Return each entry exactly, so that nothing in the data differs from the original.

═══ Listed entries

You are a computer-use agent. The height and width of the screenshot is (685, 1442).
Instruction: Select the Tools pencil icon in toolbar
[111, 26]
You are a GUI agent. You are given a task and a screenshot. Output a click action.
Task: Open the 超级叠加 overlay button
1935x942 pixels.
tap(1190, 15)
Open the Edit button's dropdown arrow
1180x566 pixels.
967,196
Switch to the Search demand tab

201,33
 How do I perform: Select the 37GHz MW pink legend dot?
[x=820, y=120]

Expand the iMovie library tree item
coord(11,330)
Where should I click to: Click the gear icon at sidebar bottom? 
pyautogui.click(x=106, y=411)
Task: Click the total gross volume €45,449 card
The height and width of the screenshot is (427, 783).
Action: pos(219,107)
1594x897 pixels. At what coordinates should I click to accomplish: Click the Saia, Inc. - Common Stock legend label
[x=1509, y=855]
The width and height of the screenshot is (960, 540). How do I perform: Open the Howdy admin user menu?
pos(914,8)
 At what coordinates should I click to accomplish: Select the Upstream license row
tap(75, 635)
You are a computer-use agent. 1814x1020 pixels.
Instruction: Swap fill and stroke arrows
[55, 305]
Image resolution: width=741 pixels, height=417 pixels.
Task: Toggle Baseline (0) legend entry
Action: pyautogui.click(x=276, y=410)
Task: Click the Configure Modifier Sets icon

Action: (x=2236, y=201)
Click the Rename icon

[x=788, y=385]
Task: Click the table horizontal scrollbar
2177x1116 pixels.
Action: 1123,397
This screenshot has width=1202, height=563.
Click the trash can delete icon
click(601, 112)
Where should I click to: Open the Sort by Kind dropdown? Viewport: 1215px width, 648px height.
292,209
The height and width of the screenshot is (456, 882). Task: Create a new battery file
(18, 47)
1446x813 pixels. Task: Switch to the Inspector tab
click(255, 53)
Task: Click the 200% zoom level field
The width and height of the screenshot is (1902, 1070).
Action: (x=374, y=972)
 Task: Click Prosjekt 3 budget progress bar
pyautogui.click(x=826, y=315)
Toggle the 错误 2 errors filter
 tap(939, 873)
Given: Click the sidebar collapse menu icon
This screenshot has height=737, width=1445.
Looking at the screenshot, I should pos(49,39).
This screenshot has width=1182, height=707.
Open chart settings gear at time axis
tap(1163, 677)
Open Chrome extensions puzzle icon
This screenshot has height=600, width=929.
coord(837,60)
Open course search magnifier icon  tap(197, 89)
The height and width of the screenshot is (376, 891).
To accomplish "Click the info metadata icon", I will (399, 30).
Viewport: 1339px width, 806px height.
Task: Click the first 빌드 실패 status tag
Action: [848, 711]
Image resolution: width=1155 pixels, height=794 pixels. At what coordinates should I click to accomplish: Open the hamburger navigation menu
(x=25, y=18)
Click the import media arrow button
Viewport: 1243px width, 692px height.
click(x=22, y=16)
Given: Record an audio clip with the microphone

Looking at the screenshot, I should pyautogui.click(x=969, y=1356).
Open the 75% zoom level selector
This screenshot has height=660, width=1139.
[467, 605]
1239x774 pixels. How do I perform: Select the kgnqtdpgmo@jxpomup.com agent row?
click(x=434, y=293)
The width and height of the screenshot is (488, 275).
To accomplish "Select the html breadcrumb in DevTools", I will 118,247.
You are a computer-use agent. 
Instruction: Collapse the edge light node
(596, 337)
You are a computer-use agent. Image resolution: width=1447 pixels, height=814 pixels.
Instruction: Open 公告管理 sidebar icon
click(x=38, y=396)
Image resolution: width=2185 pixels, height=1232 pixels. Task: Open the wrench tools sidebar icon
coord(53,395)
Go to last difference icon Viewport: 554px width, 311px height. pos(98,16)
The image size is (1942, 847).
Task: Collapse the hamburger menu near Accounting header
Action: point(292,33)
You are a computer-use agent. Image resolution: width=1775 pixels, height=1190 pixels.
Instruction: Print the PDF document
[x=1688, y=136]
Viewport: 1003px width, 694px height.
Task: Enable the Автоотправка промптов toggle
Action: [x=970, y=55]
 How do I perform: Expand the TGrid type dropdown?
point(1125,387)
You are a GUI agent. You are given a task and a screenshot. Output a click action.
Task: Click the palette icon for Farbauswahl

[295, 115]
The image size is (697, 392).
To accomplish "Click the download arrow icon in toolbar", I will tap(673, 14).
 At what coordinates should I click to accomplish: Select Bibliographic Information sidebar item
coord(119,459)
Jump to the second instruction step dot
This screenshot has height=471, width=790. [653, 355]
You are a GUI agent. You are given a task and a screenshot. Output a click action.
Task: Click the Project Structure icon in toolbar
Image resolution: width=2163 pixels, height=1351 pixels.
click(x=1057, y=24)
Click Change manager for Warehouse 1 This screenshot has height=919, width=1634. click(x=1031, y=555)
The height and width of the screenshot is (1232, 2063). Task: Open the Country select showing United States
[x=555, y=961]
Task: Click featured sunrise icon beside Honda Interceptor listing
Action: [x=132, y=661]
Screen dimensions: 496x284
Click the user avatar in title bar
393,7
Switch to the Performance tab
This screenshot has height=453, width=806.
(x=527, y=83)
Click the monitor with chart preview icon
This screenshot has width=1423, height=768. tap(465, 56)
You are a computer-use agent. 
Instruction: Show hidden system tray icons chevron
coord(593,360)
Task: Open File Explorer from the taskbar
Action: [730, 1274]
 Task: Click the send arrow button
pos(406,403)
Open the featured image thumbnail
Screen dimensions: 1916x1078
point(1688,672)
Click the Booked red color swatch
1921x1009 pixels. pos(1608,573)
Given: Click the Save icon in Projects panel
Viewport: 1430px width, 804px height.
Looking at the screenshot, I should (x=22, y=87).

══════

Result of this task.
You are a computer-use agent. The height and width of the screenshot is (685, 1442).
Instruction: Select the Tools pencil icon in toolbar
[111, 26]
You are a GUI agent. You are given a task and a screenshot. Output a click action.
Task: Open the 超级叠加 overlay button
1935x942 pixels.
tap(1190, 15)
Open the Edit button's dropdown arrow
1180x566 pixels.
967,196
Switch to the Search demand tab

201,33
 How do I perform: Select the 37GHz MW pink legend dot?
[x=820, y=120]

Expand the iMovie library tree item
coord(11,330)
Where should I click to: Click the gear icon at sidebar bottom? 
pyautogui.click(x=106, y=411)
Task: Click the total gross volume €45,449 card
The height and width of the screenshot is (427, 783).
Action: pos(219,107)
1594x897 pixels. At what coordinates should I click to accomplish: Click the Saia, Inc. - Common Stock legend label
[x=1509, y=855]
The width and height of the screenshot is (960, 540). How do I perform: Open the Howdy admin user menu?
pos(914,8)
 At what coordinates should I click to accomplish: Select the Upstream license row
tap(75, 635)
You are a computer-use agent. 1814x1020 pixels.
Instruction: Swap fill and stroke arrows
[55, 305]
Image resolution: width=741 pixels, height=417 pixels.
Task: Toggle Baseline (0) legend entry
Action: pyautogui.click(x=276, y=410)
Task: Click the Configure Modifier Sets icon

Action: (x=2236, y=201)
Click the Rename icon

[x=788, y=385]
Task: Click the table horizontal scrollbar
2177x1116 pixels.
Action: 1123,397
This screenshot has width=1202, height=563.
Click the trash can delete icon
click(601, 112)
Where should I click to: Open the Sort by Kind dropdown? Viewport: 1215px width, 648px height.
292,209
The height and width of the screenshot is (456, 882). Task: Create a new battery file
(18, 47)
1446x813 pixels. Task: Switch to the Inspector tab
click(255, 53)
Task: Click the 200% zoom level field
The width and height of the screenshot is (1902, 1070).
Action: (x=374, y=972)
 Task: Click Prosjekt 3 budget progress bar
pyautogui.click(x=826, y=315)
Toggle the 错误 2 errors filter
 tap(939, 873)
Given: Click the sidebar collapse menu icon
This screenshot has height=737, width=1445.
Looking at the screenshot, I should pos(49,39).
This screenshot has width=1182, height=707.
Open chart settings gear at time axis
tap(1163, 677)
Open Chrome extensions puzzle icon
This screenshot has height=600, width=929.
coord(837,60)
Open course search magnifier icon  tap(197, 89)
The height and width of the screenshot is (376, 891).
To accomplish "Click the info metadata icon", I will (399, 30).
Viewport: 1339px width, 806px height.
Task: Click the first 빌드 실패 status tag
Action: [848, 711]
Image resolution: width=1155 pixels, height=794 pixels. At what coordinates should I click to accomplish: Open the hamburger navigation menu
(x=25, y=18)
Click the import media arrow button
Viewport: 1243px width, 692px height.
click(x=22, y=16)
Given: Record an audio clip with the microphone

Looking at the screenshot, I should pyautogui.click(x=969, y=1356).
Open the 75% zoom level selector
This screenshot has height=660, width=1139.
[467, 605]
1239x774 pixels. How do I perform: Select the kgnqtdpgmo@jxpomup.com agent row?
click(x=434, y=293)
The width and height of the screenshot is (488, 275).
To accomplish "Select the html breadcrumb in DevTools", I will 118,247.
You are a computer-use agent. 
Instruction: Collapse the edge light node
(596, 337)
You are a computer-use agent. Image resolution: width=1447 pixels, height=814 pixels.
Instruction: Open 公告管理 sidebar icon
click(x=38, y=396)
Image resolution: width=2185 pixels, height=1232 pixels. Task: Open the wrench tools sidebar icon
coord(53,395)
Go to last difference icon Viewport: 554px width, 311px height. pos(98,16)
The image size is (1942, 847).
Task: Collapse the hamburger menu near Accounting header
Action: point(292,33)
You are a computer-use agent. Image resolution: width=1775 pixels, height=1190 pixels.
Instruction: Print the PDF document
[x=1688, y=136]
Viewport: 1003px width, 694px height.
Task: Enable the Автоотправка промптов toggle
Action: [x=970, y=55]
 How do I perform: Expand the TGrid type dropdown?
point(1125,387)
You are a GUI agent. You are given a task and a screenshot. Output a click action.
Task: Click the palette icon for Farbauswahl

[295, 115]
The image size is (697, 392).
To accomplish "Click the download arrow icon in toolbar", I will tap(673, 14).
 At what coordinates should I click to accomplish: Select Bibliographic Information sidebar item
coord(119,459)
Jump to the second instruction step dot
This screenshot has height=471, width=790. [653, 355]
You are a GUI agent. You are given a task and a screenshot. Output a click action.
Task: Click the Project Structure icon in toolbar
Image resolution: width=2163 pixels, height=1351 pixels.
click(x=1057, y=24)
Click Change manager for Warehouse 1 This screenshot has height=919, width=1634. click(x=1031, y=555)
The height and width of the screenshot is (1232, 2063). Task: Open the Country select showing United States
[x=555, y=961]
Task: Click featured sunrise icon beside Honda Interceptor listing
Action: [x=132, y=661]
Screen dimensions: 496x284
Click the user avatar in title bar
393,7
Switch to the Performance tab
This screenshot has height=453, width=806.
(x=527, y=83)
Click the monitor with chart preview icon
This screenshot has width=1423, height=768. tap(465, 56)
You are a computer-use agent. 
Instruction: Show hidden system tray icons chevron
coord(593,360)
Task: Open File Explorer from the taskbar
Action: [730, 1274]
 Task: Click the send arrow button
pos(406,403)
Open the featured image thumbnail
Screen dimensions: 1916x1078
point(1688,672)
Click the Booked red color swatch
1921x1009 pixels. pos(1608,573)
Given: Click the Save icon in Projects panel
Viewport: 1430px width, 804px height.
Looking at the screenshot, I should (x=22, y=87).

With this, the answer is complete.